*** Task data Section Begins ***
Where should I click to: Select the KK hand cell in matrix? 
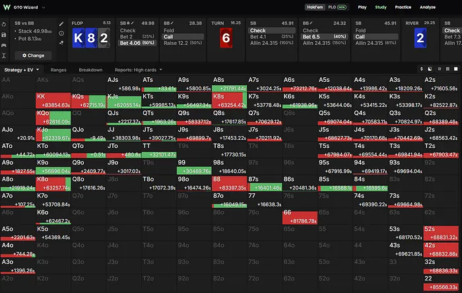53,100
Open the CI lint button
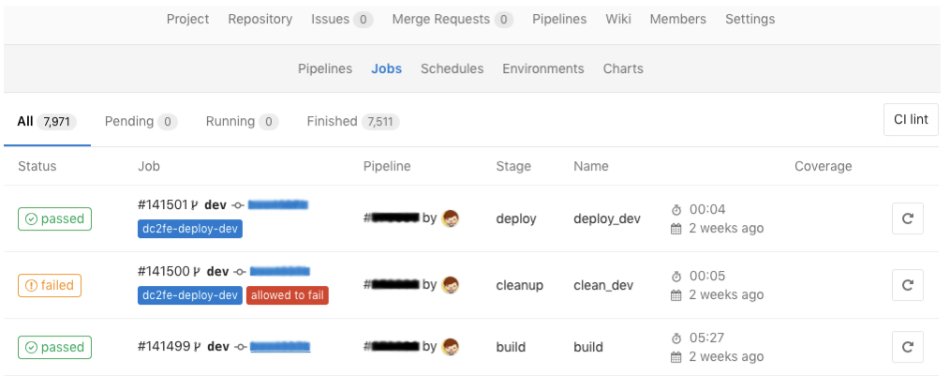950x390 pixels. 910,120
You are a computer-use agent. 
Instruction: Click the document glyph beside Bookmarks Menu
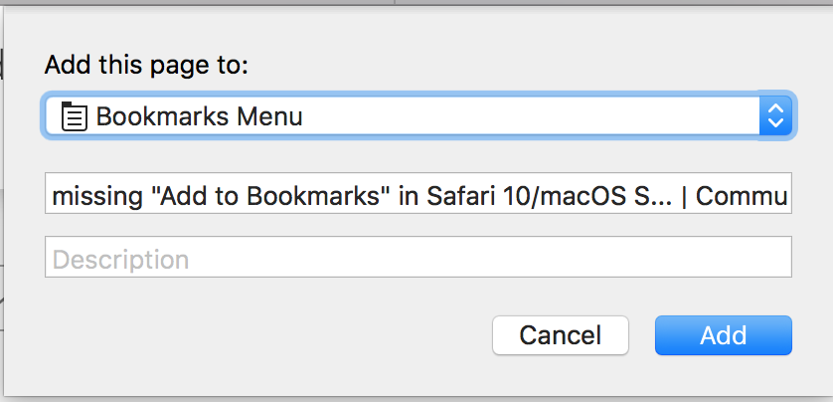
*** Task data Section Ends ***
- **Required action**
The answer must be an exact transcription of the lines from the one containing "Open the CI lint button" through the last line of the records above, both included, with no pictures.

- **Solution to this exercise**
Open the CI lint button
950x390 pixels. 910,120
You are a computer-use agent. 
Instruction: Click the document glyph beside Bookmarks Menu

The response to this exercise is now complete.